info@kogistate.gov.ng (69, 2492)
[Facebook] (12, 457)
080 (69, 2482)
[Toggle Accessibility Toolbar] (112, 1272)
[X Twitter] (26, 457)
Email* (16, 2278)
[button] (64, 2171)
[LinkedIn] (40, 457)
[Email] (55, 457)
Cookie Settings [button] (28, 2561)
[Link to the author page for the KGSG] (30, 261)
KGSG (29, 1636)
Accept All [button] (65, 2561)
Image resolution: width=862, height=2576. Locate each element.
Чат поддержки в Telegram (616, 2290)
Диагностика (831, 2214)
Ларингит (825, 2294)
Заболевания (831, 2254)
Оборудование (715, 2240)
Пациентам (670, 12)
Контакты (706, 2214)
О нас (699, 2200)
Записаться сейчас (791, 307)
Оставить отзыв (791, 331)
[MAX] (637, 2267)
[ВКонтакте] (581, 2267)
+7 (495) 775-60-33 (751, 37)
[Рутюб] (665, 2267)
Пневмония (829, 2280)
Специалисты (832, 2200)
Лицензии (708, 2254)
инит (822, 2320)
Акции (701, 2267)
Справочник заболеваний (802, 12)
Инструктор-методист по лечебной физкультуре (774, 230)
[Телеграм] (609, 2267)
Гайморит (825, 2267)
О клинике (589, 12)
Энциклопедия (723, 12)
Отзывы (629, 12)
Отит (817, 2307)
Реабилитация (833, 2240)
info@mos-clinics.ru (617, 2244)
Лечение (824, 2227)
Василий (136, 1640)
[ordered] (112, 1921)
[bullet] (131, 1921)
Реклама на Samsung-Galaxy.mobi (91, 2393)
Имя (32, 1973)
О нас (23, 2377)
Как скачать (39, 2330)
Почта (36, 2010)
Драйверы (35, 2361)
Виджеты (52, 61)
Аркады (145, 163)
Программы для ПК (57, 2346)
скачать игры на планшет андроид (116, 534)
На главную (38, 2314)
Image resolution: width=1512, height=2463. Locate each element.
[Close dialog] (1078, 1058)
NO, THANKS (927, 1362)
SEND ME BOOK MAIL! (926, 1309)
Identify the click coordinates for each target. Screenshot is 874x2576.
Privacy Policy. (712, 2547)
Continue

**Exercise brief**
Whenever a line of the data includes the word "Image", show that line in full.

**Answer area**
Image resolution: width=862, height=2576. Locate each element.
Image resolution: width=1512, height=2463. Locate each element.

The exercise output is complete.